Submitted for Friday Flash Fiction #31 where the quest was to use the words batch, catch, latch, patch and coriander in the story.
"So, ladies and gentlemen," Mr. Coriander paused to light his pipe. "It has been a long weekend, has it not? And I am sure you are all anxious to depart this terrible place and return home. And all but one or two of us shall be able to do just that."
"One or two of us?" Mrs. Henry asked, her hand fluttering to her locket. "Why not all of us?"
"Surely you have guessed that we have all gathered here in the parlour because I now know who killed Mr. Bentley? And further that I believe one of us here in this very room is the murderer!"
"It can't be one of us!" Mrs. Henry gasped, looking around at her guests in all their finery. They were a cool and reserved batch of old money and good breeding.
"And why not? We are all humans who are, if nothing else, animals. When threatened do we not lash out or flee? Are we not all capable of having our mental strings snagged in a patch of madness where all civilized reason leaves us? And the only sensible way forward is to lay waste to one of our fellows?"
"But we are all civilized individuals of good reputation! We do not murder!" Mrs. Henry cried, reddening. She began to worry harder at her locket until the latch broke and the necklace fell into her hand. She looked at Mr. Coriander, furious.
"Ah, but you are wrong, Mrs. Henry." Mr. Coriander said with some satisfaction. "Do you not now wish to do me in? Your prized locket has been broken. I saw rage in your eyes just now. You'd like to bash me in the head with the fireplace poker, wouldn't you."
"You mock me, Mr.
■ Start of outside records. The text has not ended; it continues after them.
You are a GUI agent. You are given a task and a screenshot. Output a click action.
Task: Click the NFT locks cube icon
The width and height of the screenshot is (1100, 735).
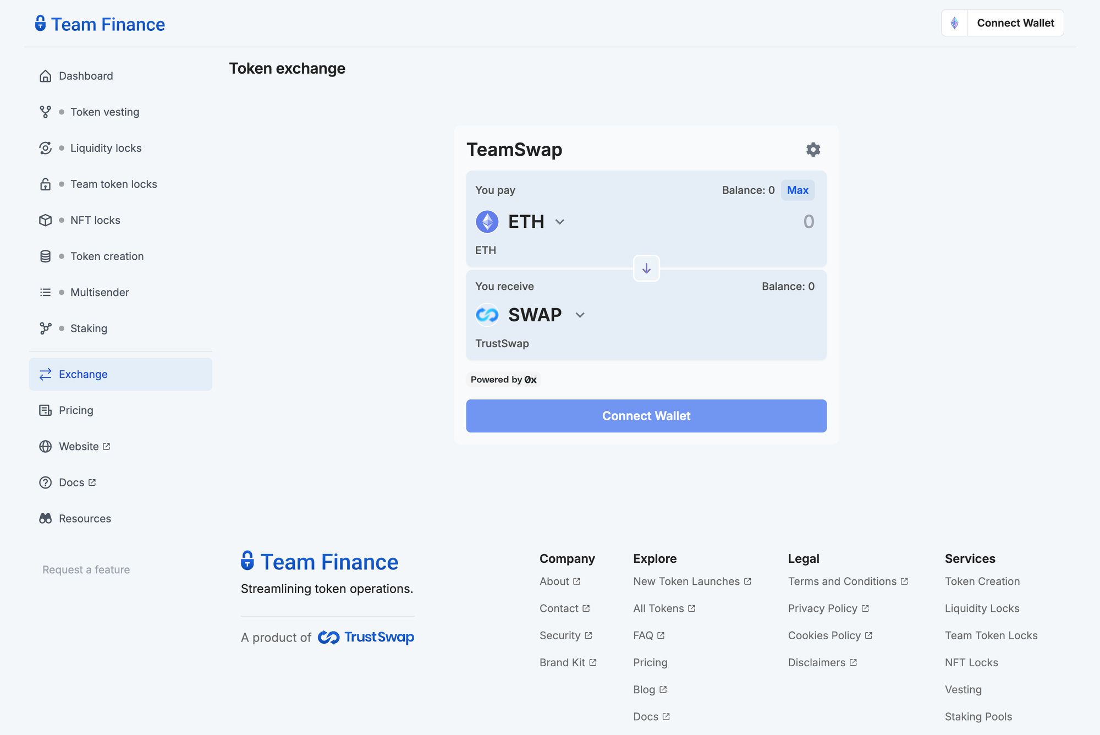[x=45, y=220]
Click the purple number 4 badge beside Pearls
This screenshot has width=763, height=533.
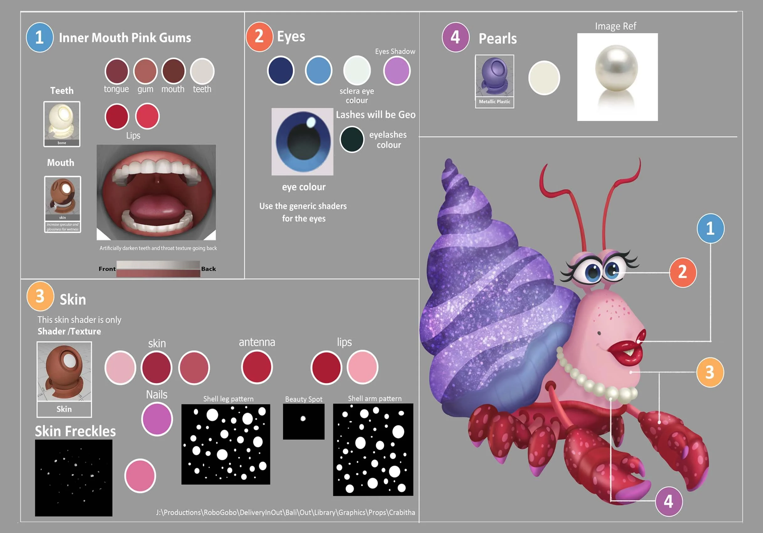point(455,37)

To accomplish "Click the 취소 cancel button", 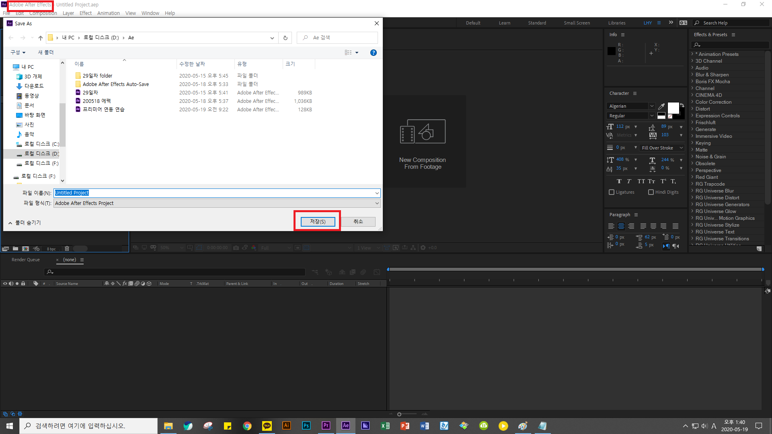I will pos(358,222).
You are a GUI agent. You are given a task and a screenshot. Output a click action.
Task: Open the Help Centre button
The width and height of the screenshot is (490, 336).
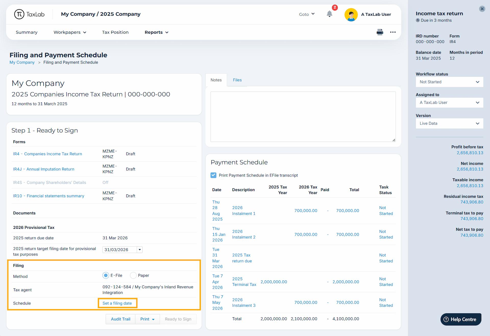(x=461, y=319)
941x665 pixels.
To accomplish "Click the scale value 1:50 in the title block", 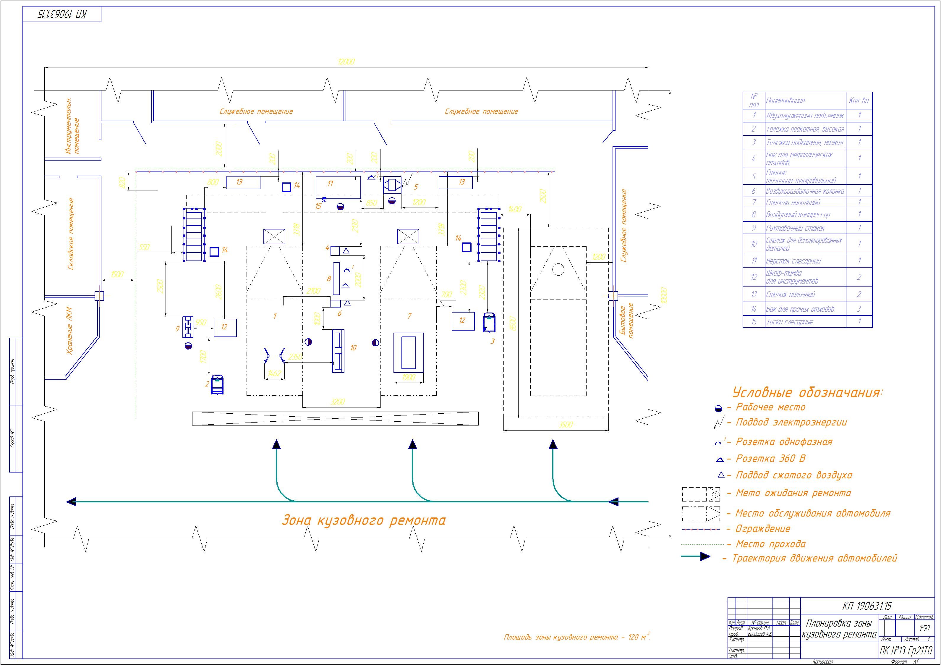I will (925, 628).
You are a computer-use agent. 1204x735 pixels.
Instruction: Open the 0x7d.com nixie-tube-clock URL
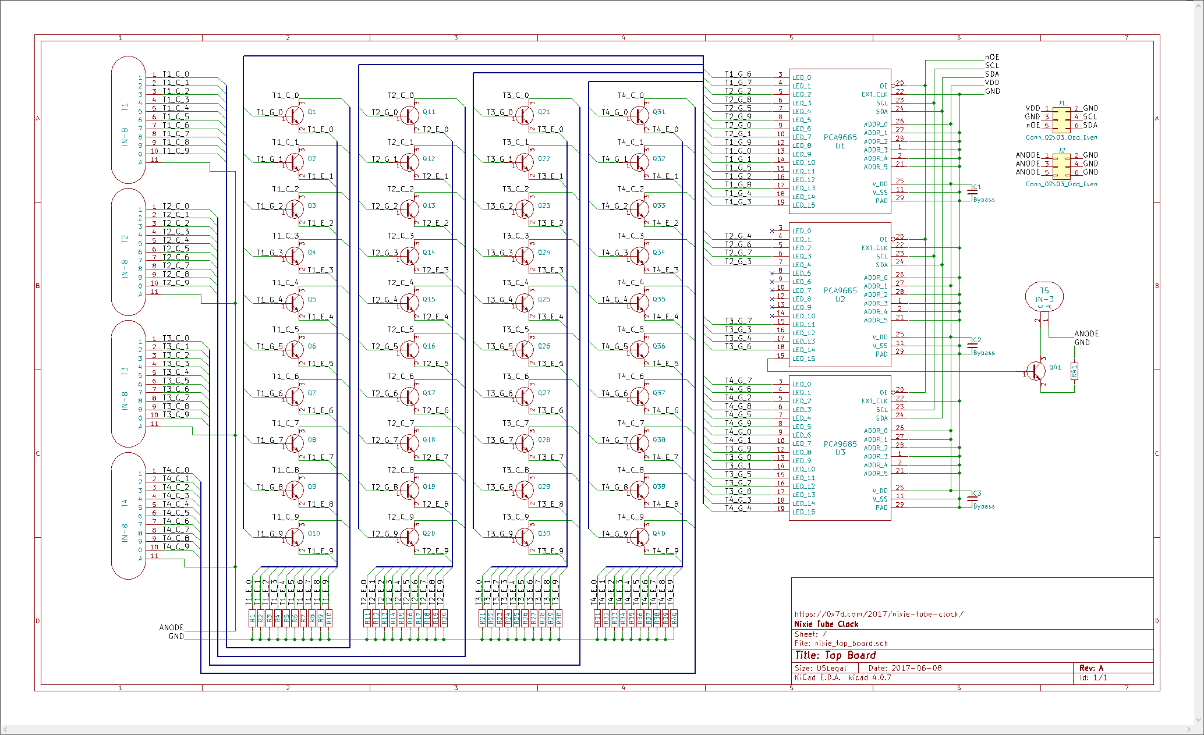point(879,614)
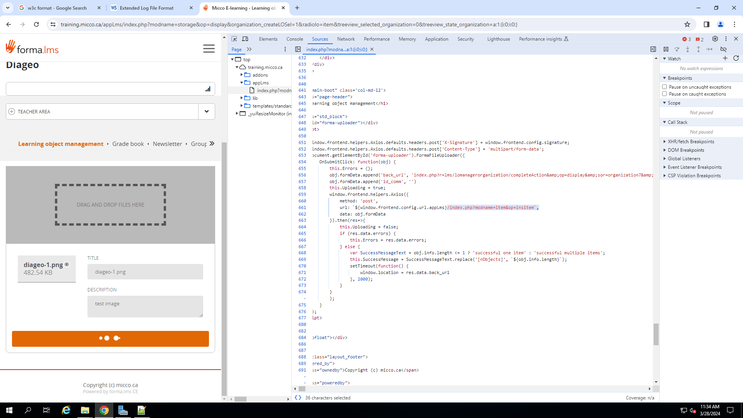This screenshot has height=418, width=743.
Task: Click the inspect element picker icon
Action: tap(234, 39)
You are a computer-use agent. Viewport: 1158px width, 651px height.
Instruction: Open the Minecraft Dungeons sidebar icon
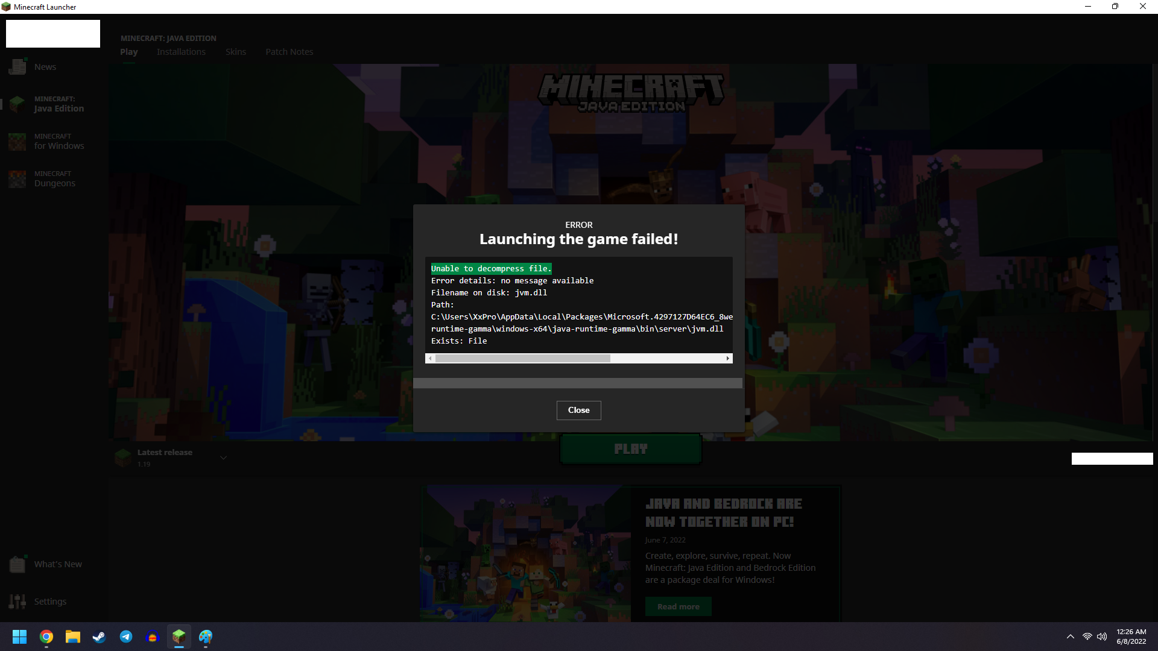coord(17,179)
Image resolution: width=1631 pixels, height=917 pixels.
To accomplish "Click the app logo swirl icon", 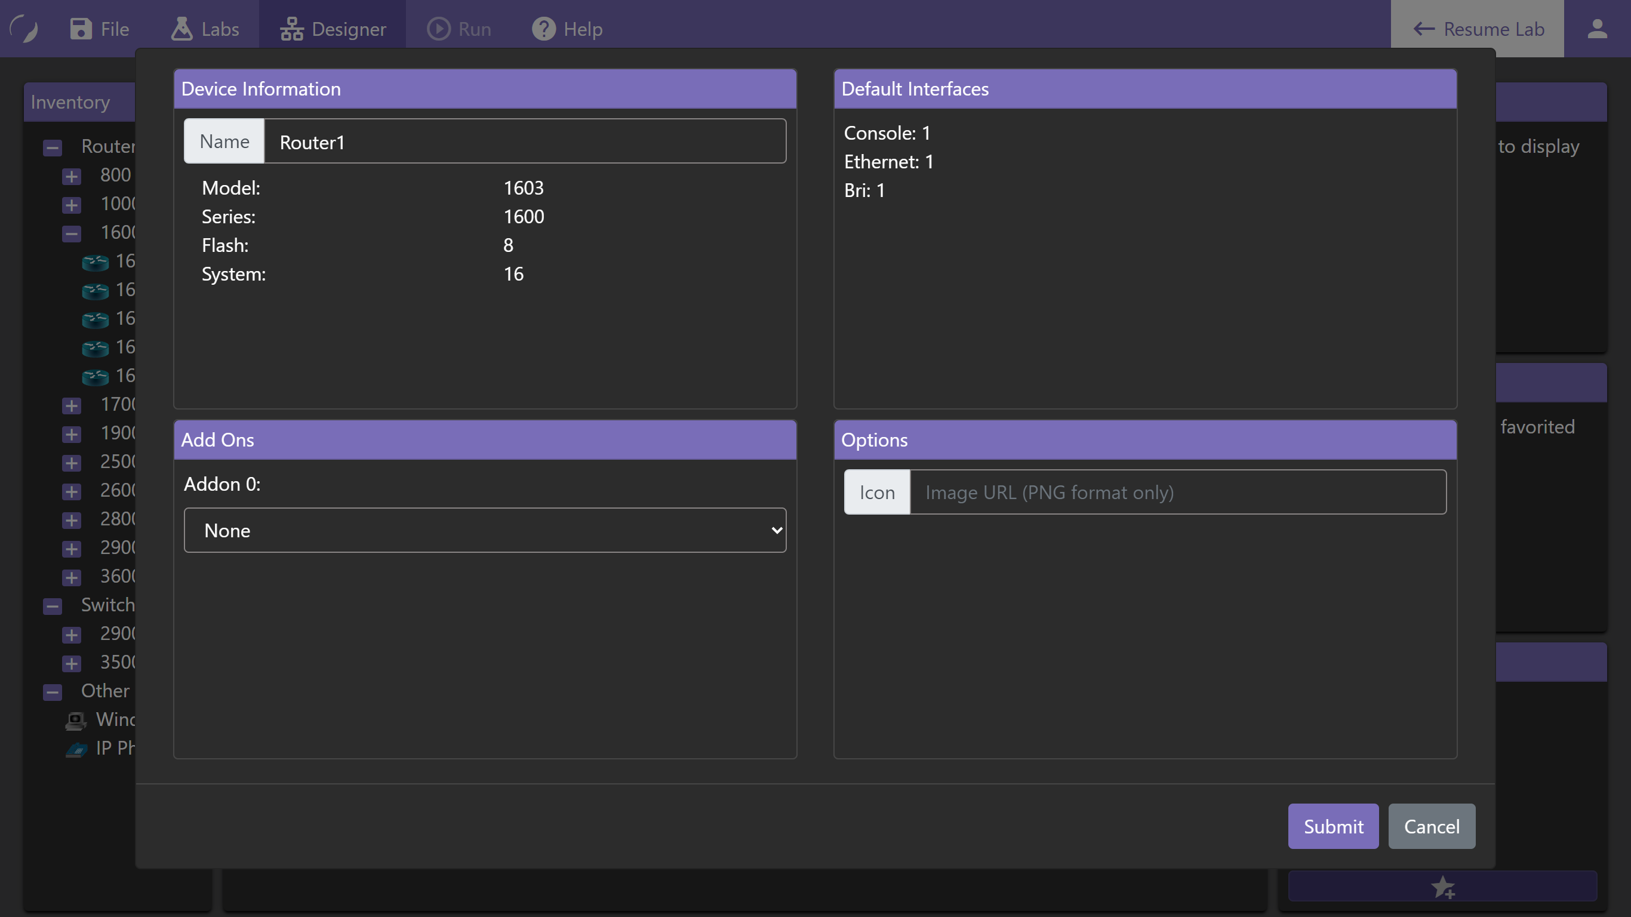I will pos(25,28).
Coriander." Mrs. Henry said quietly turning away.
"See here now, you jerk! You can't talk to my aunt that way!" Paul said and he moved quickly to catch the locket that was slipping from Mrs. Henry's hand.
"I can talk anyway I want, Mr. Henry." Mr. Coriander puffed on his pipe, delighted with himself. "I too am a free man of means."
"But I thought we all agreed that the gardener was responsible for Mr. Bentley's death." Paul whined.
"Perhaps you all agreed on that," Mr. Coriander walked toward the mantel of the grand fireplace so that he could stand in nature's own spotlight shining through the parlour's windows. "But I believe differently and I'm prepared to prove it to you right now as we wait for the police to arrive."
"You called the police?" Mr. Galveston asked, finally looking up from his paper. "How common! Usually we handle this kind of thing quietly."
"Usually?!" Mr. Coriander barked and moved out of his good lighting. "What do you mean, 'usually,' Mr. Galveston? Are you in the habit of pinning murders on servants?"
"Yes, quite." Mr. Galveston stated and looked back at his paper. "Paul, would you mind terribly handling this as you handled Mr. Bentley?"
Mr. Coriander began to sputter. He gasped for breath as his face turned green and he dropped to the floor, dead.
"I anticipated you'd ask, Mr. Galveston." Paul said, picking up Mr. Coriander's pipe. "Right before we met here, I lined the mouthpiece of Mr. Coriander's pipe with poison from Auntie's locket. What shall I tell the Inspector when he arrives?"
"Ah the usual," Mr. Galveston sighed. "One of our guests let his imagination run wild. Fancied himself a kind of Poirot after we played at detective with the local murder mystery drama club. Let him know that all is well and that Mr. Bentley escorted our Mr. Coriander back to the city. And don't forget to tip the Inspector well for his trouble. Later, we'll put them both in Mr. Bentley's car and push them over some cliff or other"
"Yes, sir," said Paul, reaching for his wallet.
"Oh, thank you, Mr. Galveston," Mrs. Henry cooed. "It's so good to have that all cleared up. Tennis anyone?"